New services (coming soon)

One thing I have wanted to do with the blogs since their inception is to vet products and services for those of you who have friends and loved ones in the DOC system. Next year will be my 16th consecutive year as a prisoner of MDOC, so I have an idea of what guys want and what they might need to help them do their time more easily.

I would like to see your feedback on this particular topic. We are thinking about starting out by doing book reviews with links to purchase a copy of the book that meets the requirements of prison mailrooms (paperback, not spiral-bound, no CD inclusions, etc.). So many folks are overwhelmed by trying to do something for their incarcerated loved one because of the numerous and often arbitrary restrictions that they don't even know where to begin. I hope that we can make the process a bit easier.

Once we see how this works out, we will consider adding other services. Keep in mind that these blogs are maintained for me by my loved ones who volunteer their time and energy. They have gone through -and are still going through- what you are going through right now. You aren't alone in all this. There are people who understand and who care. I want to see these blogs spark a community of those affected by the prison industrial complex, who support one another.

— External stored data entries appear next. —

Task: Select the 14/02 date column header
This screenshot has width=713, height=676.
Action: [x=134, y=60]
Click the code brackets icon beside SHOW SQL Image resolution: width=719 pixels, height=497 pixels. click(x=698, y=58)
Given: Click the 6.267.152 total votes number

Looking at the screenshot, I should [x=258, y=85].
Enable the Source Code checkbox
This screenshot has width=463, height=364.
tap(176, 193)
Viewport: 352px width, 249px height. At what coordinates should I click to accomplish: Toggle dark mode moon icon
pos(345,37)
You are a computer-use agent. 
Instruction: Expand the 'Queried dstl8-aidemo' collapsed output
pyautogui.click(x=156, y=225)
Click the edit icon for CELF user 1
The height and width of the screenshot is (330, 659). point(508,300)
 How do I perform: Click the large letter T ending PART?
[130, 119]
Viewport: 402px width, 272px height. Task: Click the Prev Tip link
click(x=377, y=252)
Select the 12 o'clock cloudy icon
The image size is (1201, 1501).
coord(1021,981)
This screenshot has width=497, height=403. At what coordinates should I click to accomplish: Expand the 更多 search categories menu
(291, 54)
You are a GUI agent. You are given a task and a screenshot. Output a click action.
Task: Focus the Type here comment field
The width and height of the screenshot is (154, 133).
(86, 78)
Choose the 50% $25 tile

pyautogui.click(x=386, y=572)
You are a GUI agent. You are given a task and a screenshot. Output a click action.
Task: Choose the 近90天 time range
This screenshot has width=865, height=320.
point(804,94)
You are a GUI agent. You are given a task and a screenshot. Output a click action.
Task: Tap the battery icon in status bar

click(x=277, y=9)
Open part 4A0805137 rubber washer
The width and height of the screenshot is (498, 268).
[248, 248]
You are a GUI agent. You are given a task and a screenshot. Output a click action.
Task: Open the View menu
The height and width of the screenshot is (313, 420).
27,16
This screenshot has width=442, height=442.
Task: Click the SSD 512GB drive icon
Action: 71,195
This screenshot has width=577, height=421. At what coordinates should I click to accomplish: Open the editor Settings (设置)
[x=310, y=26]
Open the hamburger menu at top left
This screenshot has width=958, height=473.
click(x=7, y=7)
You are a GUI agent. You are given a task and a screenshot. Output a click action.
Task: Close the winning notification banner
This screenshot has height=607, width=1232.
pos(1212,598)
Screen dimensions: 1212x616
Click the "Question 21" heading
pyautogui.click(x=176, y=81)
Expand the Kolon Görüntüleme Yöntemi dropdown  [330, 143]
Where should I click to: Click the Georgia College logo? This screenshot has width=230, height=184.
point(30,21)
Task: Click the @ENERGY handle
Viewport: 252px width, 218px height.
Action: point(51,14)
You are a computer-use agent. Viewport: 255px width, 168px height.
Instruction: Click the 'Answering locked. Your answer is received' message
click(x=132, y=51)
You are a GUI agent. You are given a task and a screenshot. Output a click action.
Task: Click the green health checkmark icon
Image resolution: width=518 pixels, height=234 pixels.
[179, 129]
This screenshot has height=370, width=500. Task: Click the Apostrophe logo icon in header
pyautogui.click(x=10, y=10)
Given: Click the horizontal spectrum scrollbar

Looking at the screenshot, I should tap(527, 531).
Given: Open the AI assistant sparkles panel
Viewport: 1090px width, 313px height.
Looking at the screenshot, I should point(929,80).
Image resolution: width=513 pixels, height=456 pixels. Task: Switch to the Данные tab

A quick reminder... Holidays are one of the most difficult times for prisoners and those who love them. Try to make allowances because it's a stressful period for almost everyone. Love and light to you all.

Friday, November 22, 2013

Update on Wilkinson County Correctional Facility

Thanksgiving Day is on my mind as I write this. What are you thankful for? We shouldn't need a special day to think about what we have to be thankful for, but it isn't a bad thing. I am thankful for my loved ones. I'm thankful that the atmosphere here at the facility seems to be improving in certain respects and only isolated incidents have occurred. I am thankful that Warden Shaw seems genuinely concerned seeing the prison run as it should.

One thing that has changed is the facility's name. This is no longer Wilkinson County Correctional Facility, but is now known as  Wilkinson County Correctional Center (WCCC). There are 22 pods where prisoners are housed, and 16 of them are "general population" and are no longer locked down (not including the two pods where prisoners are housed on protective custody status). There are only 4 pods where prisoners are housed on long-term segregation status, and one of those is an "incentive program" where prisoners classified on high risk or security threat group status are allowed to earn their way back into general prison population. There are two halls at WCCC- the West and South halls. So far, the general population pods on the South hall have not been allowed to go to the dining hall to eat, but are served trays off a cart on their respective pods. All the pods on the West hall must go to the dining hall if they want to eat.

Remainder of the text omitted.